(Task data begins)
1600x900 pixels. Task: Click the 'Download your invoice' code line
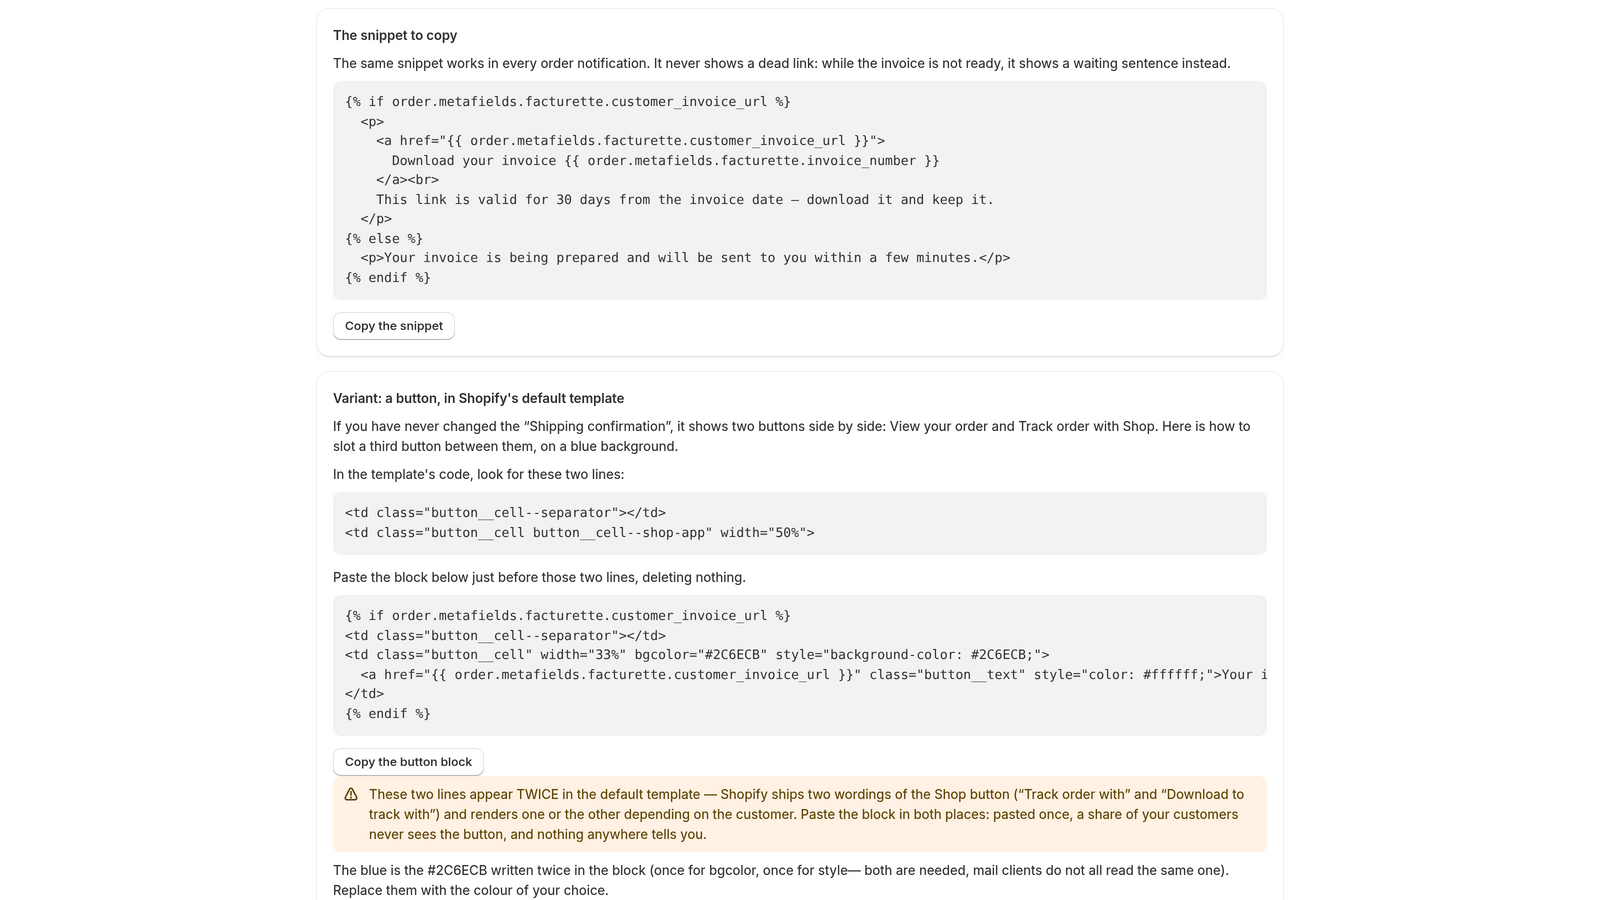pyautogui.click(x=665, y=161)
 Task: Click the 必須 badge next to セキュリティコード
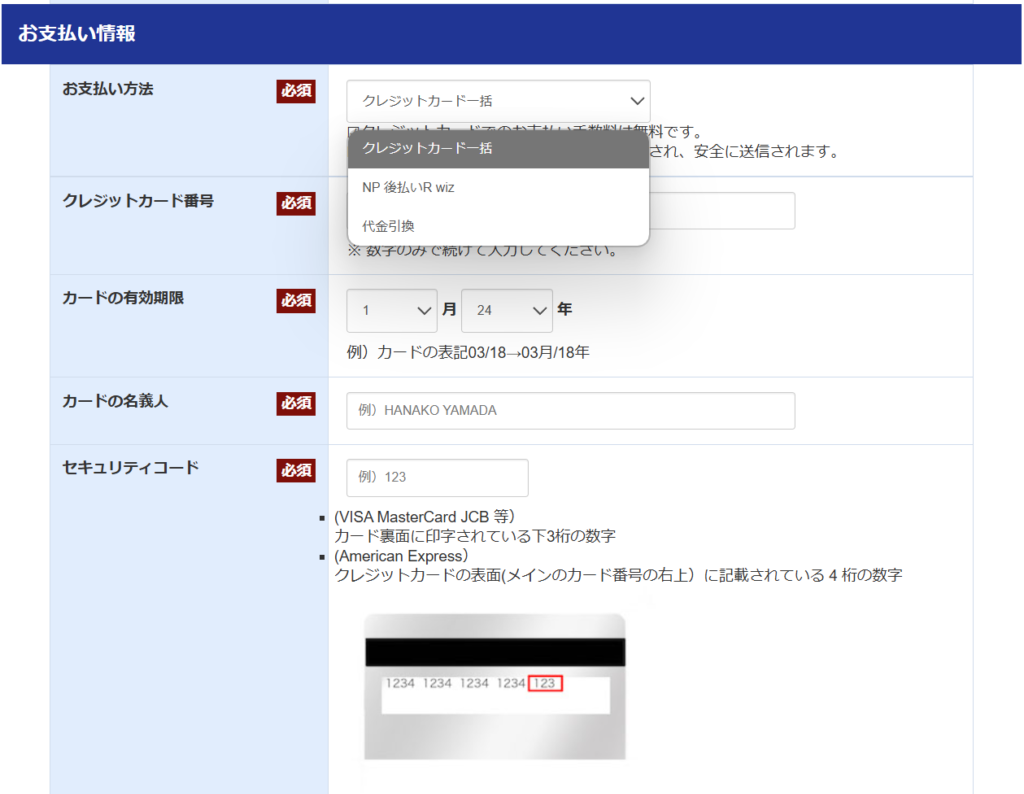[x=296, y=470]
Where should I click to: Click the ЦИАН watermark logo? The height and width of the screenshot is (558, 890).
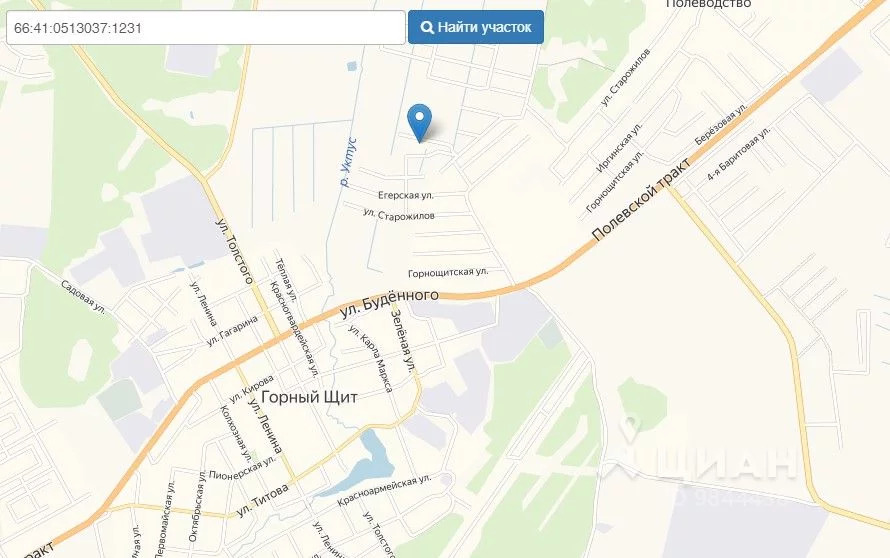pyautogui.click(x=701, y=454)
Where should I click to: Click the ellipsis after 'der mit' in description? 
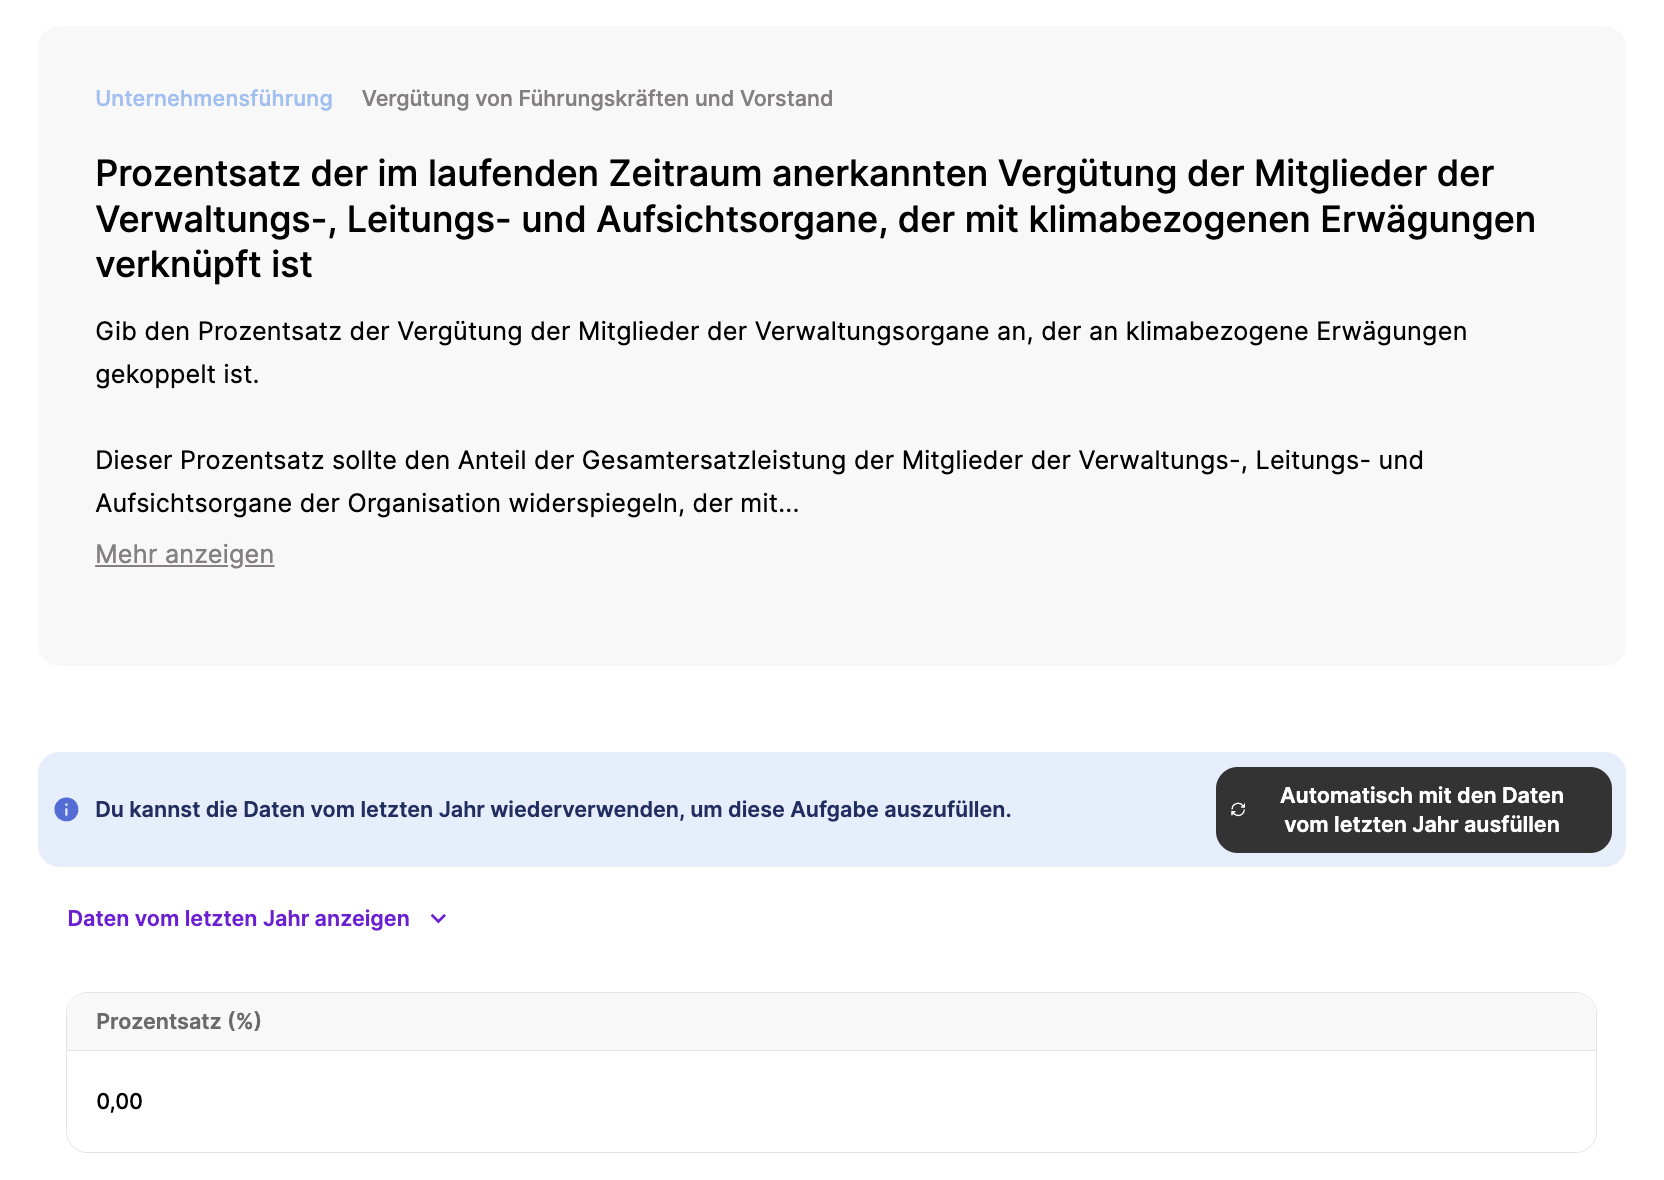(x=789, y=504)
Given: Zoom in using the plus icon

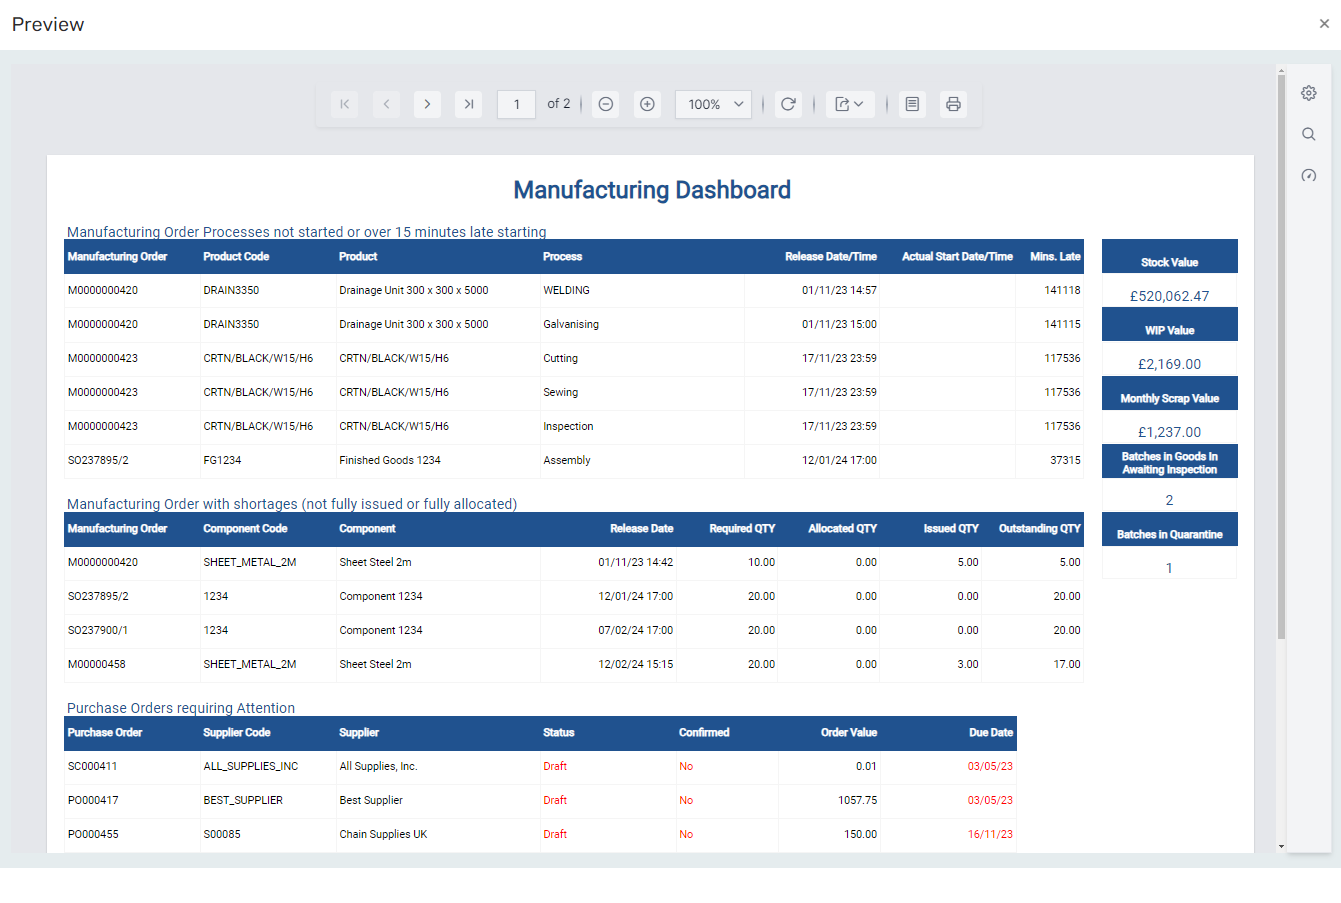Looking at the screenshot, I should coord(648,104).
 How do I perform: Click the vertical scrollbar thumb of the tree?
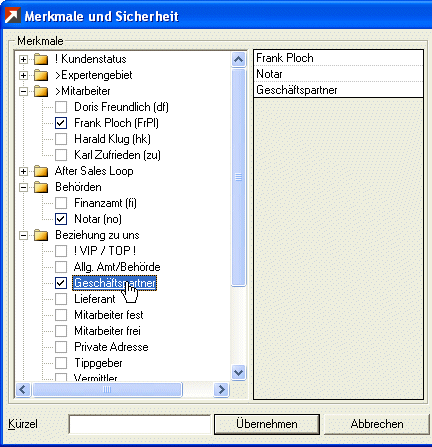coord(238,177)
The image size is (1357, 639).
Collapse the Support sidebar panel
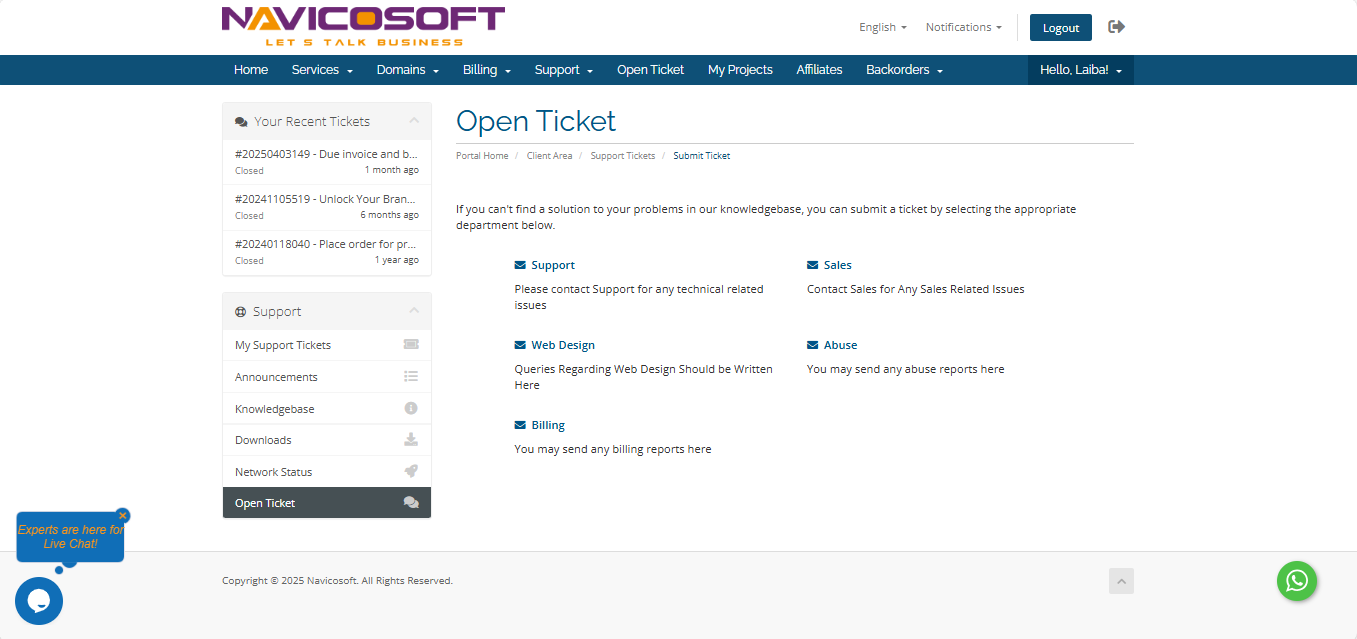[x=414, y=311]
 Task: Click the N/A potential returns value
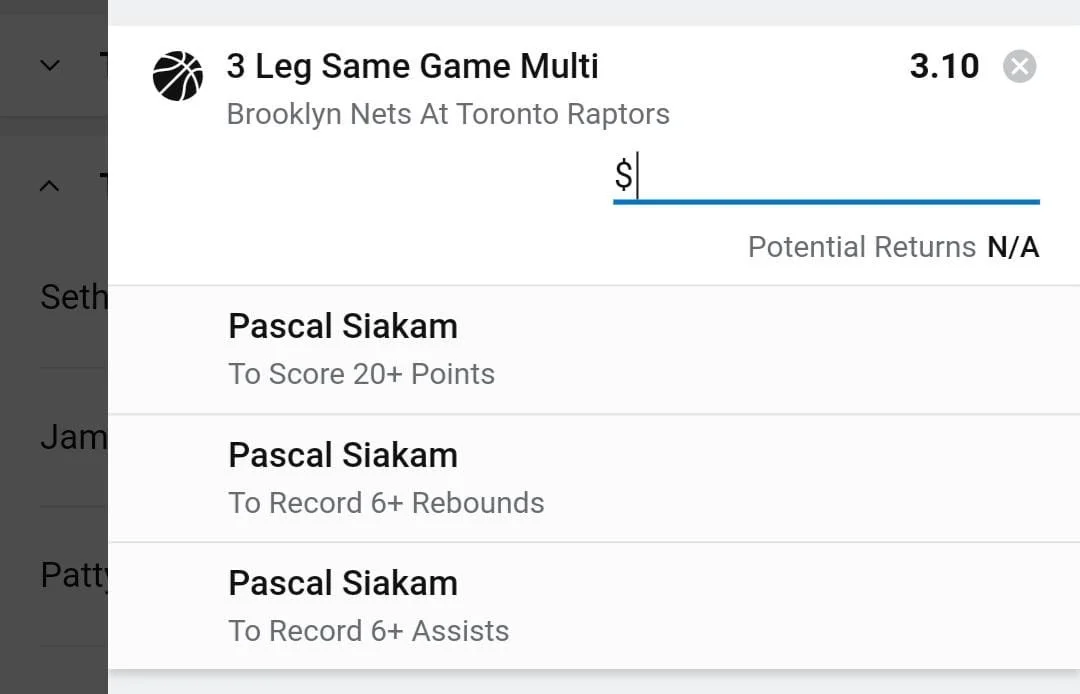[x=1013, y=247]
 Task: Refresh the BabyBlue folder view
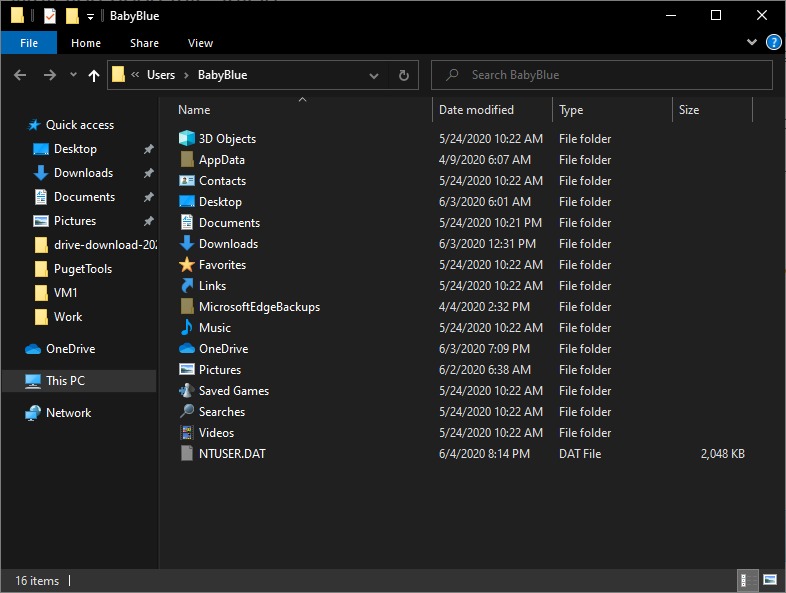coord(403,75)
(Task data ends)
**What to work on**: Beginning with the line that holds "Task: Click the N/A potential returns value", return each line through the end of the records above exactly. Do not include pictures.

**Problem solution**:
 Task: Click the N/A potential returns value
[x=1013, y=247]
 Task: Refresh the BabyBlue folder view
coord(403,75)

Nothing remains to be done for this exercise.